September 26, 2022


Safety watchdog rules in favour of HSR after Busways fails to consult and train their workers.

A worker at Busways Wyong tested positive for Covid-19 in December 2021 after attending the depot. The HSR requested to investigate and inspect the worksite to ensure the health and safety of workers but this was denied by Busways. 

Busways denied workers were in danger of contracting Covid-19 as they were following the processes outlined in the Busways Covid Safe plan. The concerned HSR was not aware of the processes and feared for the safety of the workers in the depot. The HSR, supported by the TWU, escalated the matter to the regulator, SafeWork NSW. 

SafeWork NSW has since discovered Busways failed to consult with their workers and provide adequate information and training regarding their Covid Safe plan.

As a result, SafeWork NSW has issued two Improvement Notices to Busways for breaching their obligation under the WHS Act, and for failing to consult with their workers and provide adequate information and training regarding Busways Covid Safe plan. The matter is still open with SafeWork NSW. 


Since Andrew Constance was Transport Minister, the NSW Government has been, moving towards a plan to remove 8000 diesel buses and replace them with an electric fleet. At recent budget estimate hearings, it was discovered this plan is now delayed by five years. 

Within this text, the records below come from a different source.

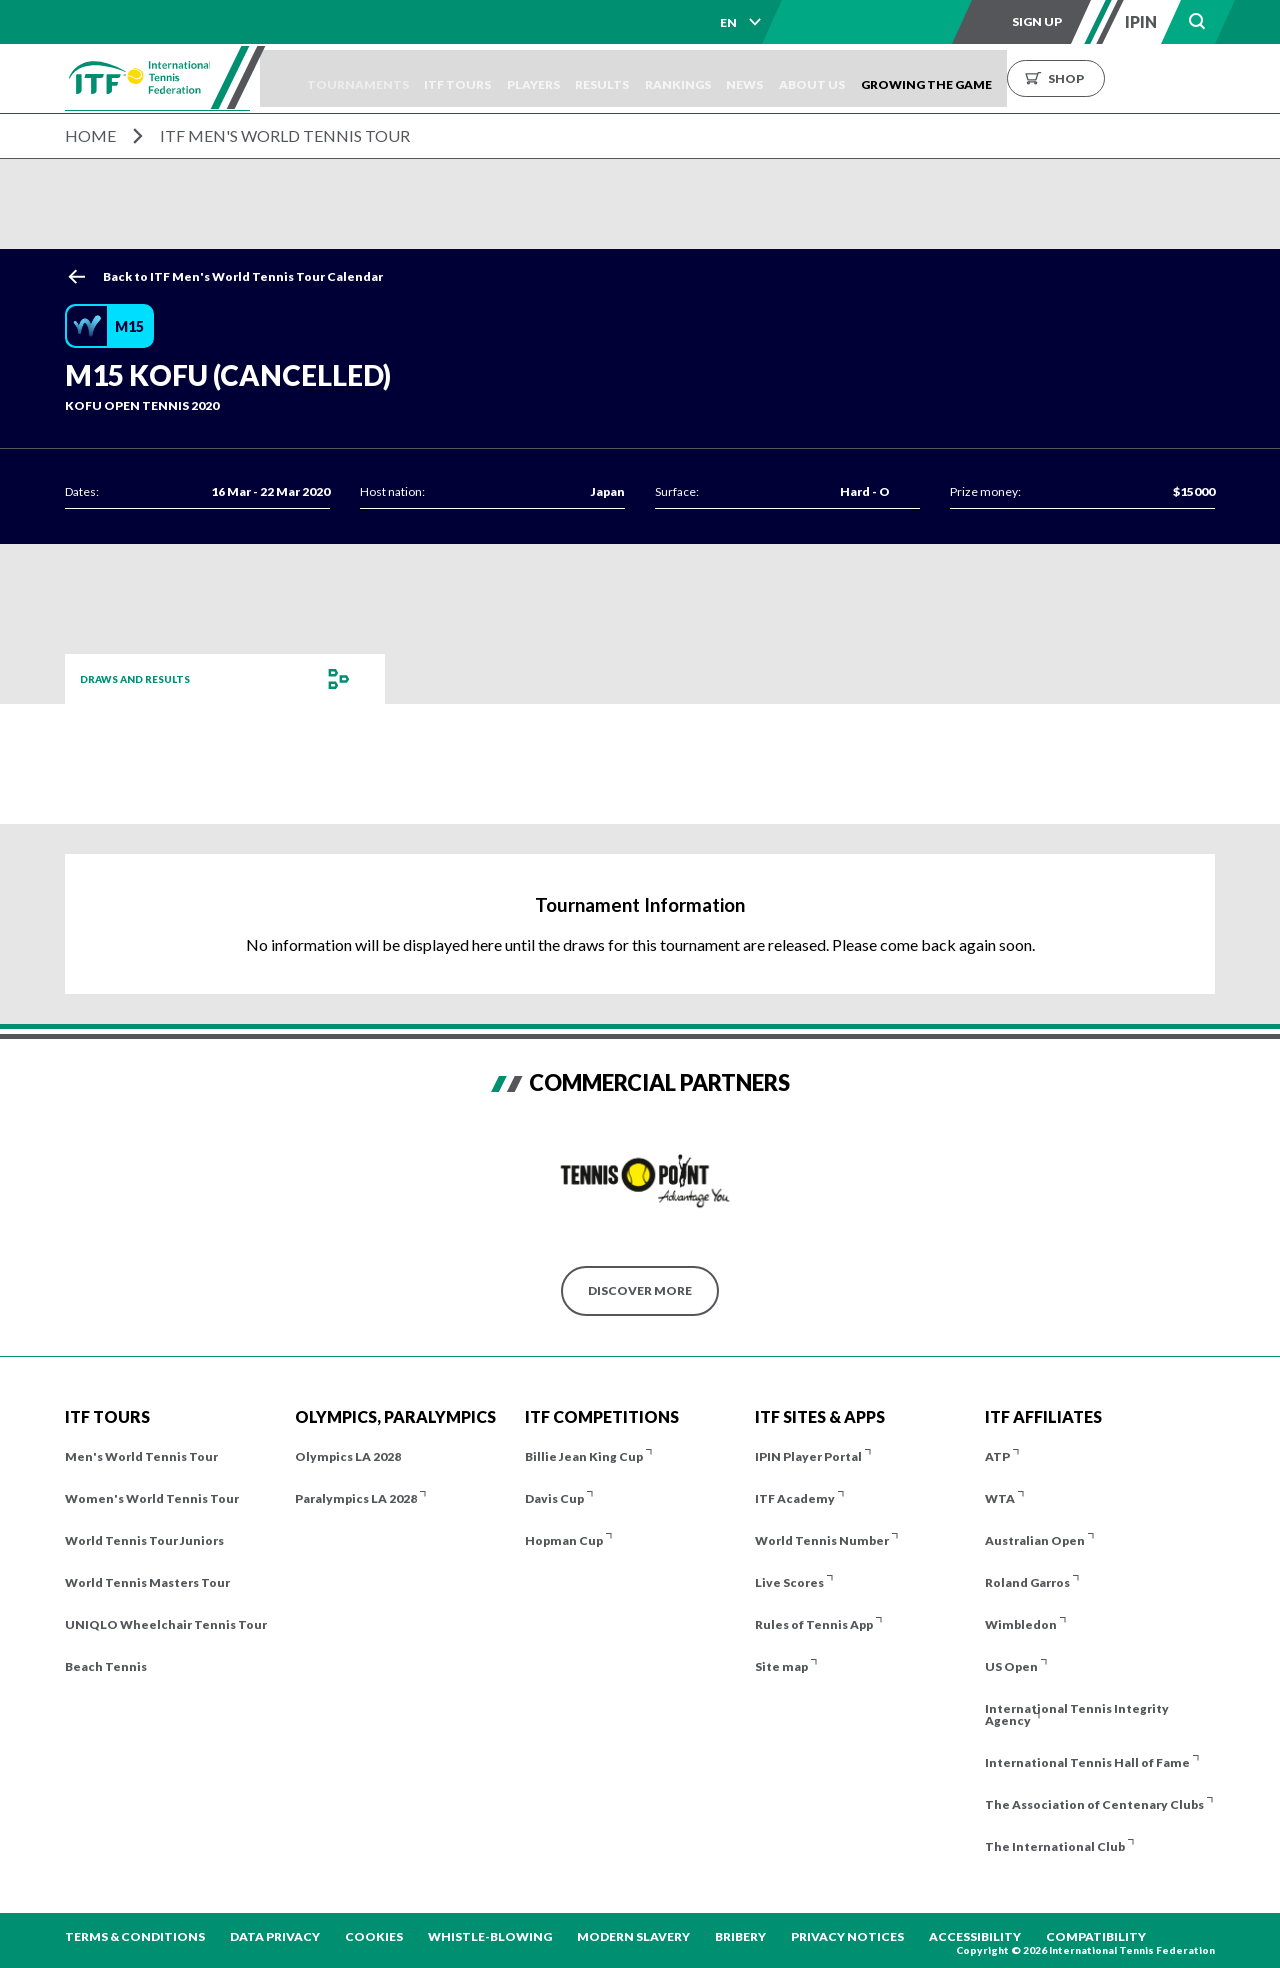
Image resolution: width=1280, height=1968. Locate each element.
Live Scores (789, 1582)
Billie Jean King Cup (584, 1456)
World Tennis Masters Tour (147, 1582)
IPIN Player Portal (808, 1456)
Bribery (740, 1936)
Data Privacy (275, 1936)
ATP (997, 1456)
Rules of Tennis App (814, 1624)
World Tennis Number (822, 1540)
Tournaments (391, 78)
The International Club (1055, 1846)
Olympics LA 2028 (348, 1456)
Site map (781, 1666)
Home (90, 135)
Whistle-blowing (490, 1936)
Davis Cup (554, 1498)
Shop (1200, 78)
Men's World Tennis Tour (141, 1456)
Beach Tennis (106, 1666)
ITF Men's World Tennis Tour (285, 135)
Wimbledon (1021, 1624)
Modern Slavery (633, 1936)
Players (595, 78)
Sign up (1037, 21)
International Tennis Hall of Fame (1087, 1762)
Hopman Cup (564, 1540)
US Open (1011, 1666)
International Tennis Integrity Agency (1077, 1714)
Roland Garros (1027, 1582)
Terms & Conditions (135, 1936)
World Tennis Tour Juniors (144, 1540)
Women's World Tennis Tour (152, 1498)
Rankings (769, 78)
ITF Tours (505, 78)
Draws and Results (145, 678)
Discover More (640, 1290)
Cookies (374, 1936)
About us (932, 78)
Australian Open (1035, 1540)
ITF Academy (795, 1498)
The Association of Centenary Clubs (1094, 1804)
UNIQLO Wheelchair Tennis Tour (166, 1624)
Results (679, 78)
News (850, 78)
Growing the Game (1060, 78)
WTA (1000, 1498)
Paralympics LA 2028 (356, 1498)
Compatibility (1096, 1936)
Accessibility (975, 1936)
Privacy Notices (847, 1936)
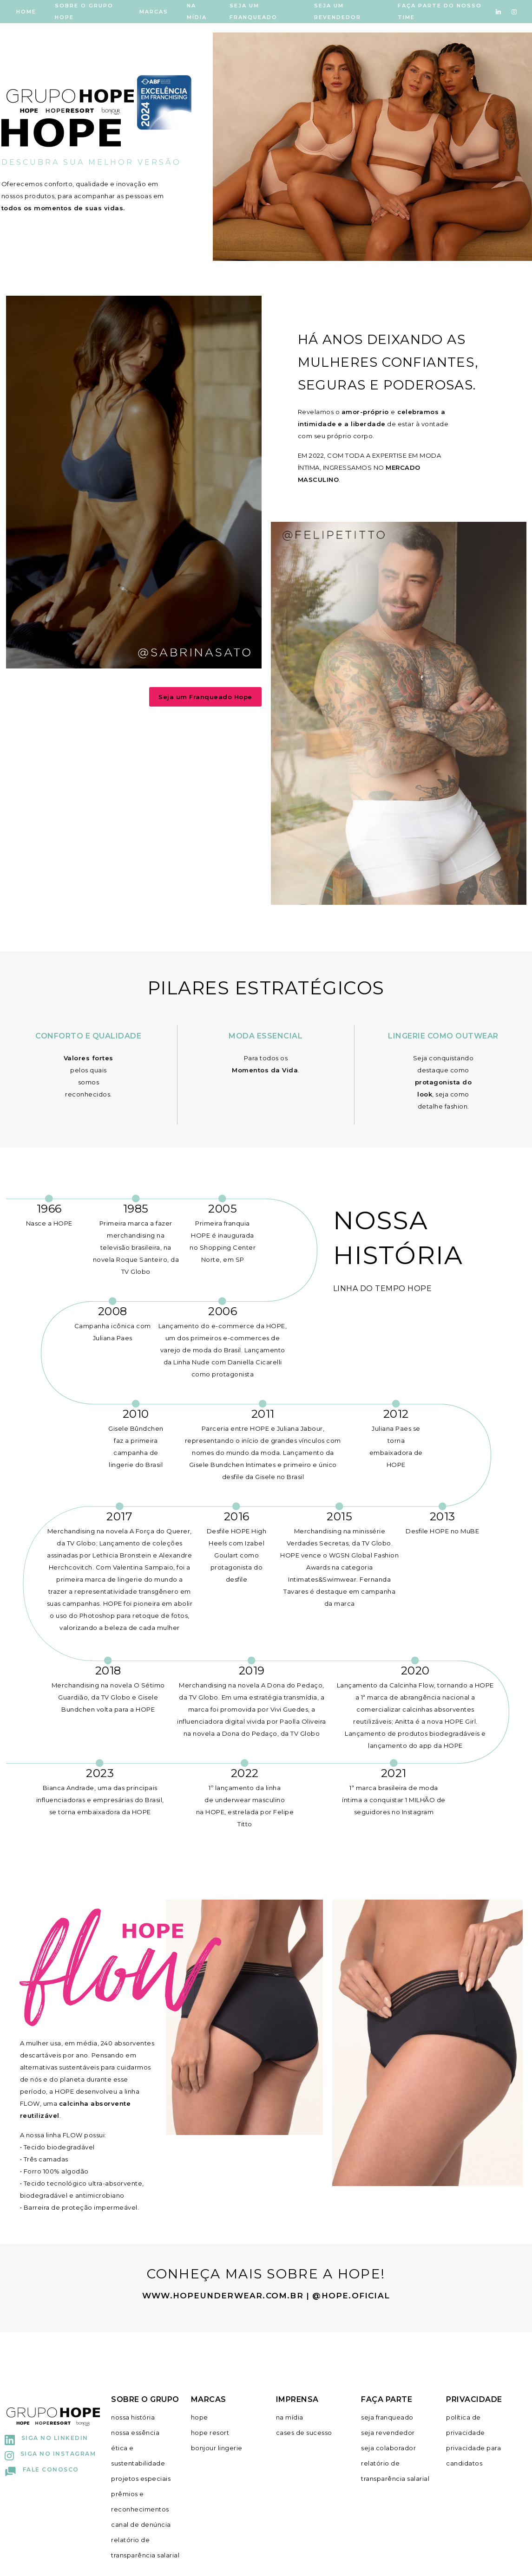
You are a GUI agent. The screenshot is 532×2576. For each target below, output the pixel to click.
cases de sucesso (304, 2432)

In the meantime, Assistant State Secretary, Marija Marsic, the TWU Director of WHS and Education along with Emily Armstrong, TWU WHS & Research Officer, spoke on electric bus safety issues to the NSW Parliamentary Inquiry into Emission Free Modes of Transport. The TWU made a WHS right of entry to a transit systems Electric Bus Yard. TWU members on the site raised issues about lack of training, cramped work environment, hazards around the electric charging stations including full exposure to rain and the elements, and significant potholes and other damage being left in the depot as part of the installation of charging stations. We sought documents and inspected the site. Perhaps unsurprisingly, given the conversations with members prior to the exercising of this right of entry, TSA refused and/or was unable to provide the TWU with access to most of the documents sought.

The TWU is of the view that, in consultation with workers, operators and bus manufacturers, Transport for NSW should develop and provide a comprehensive program for managing the WHS risks associated with the electric bus rollout. It is simply not good enough for the NSW Government to mandate operators transition to a fully electric bus fleet in a relatively short time period, while washing their hands of any responsibility for the WHS risks and implications of that transition.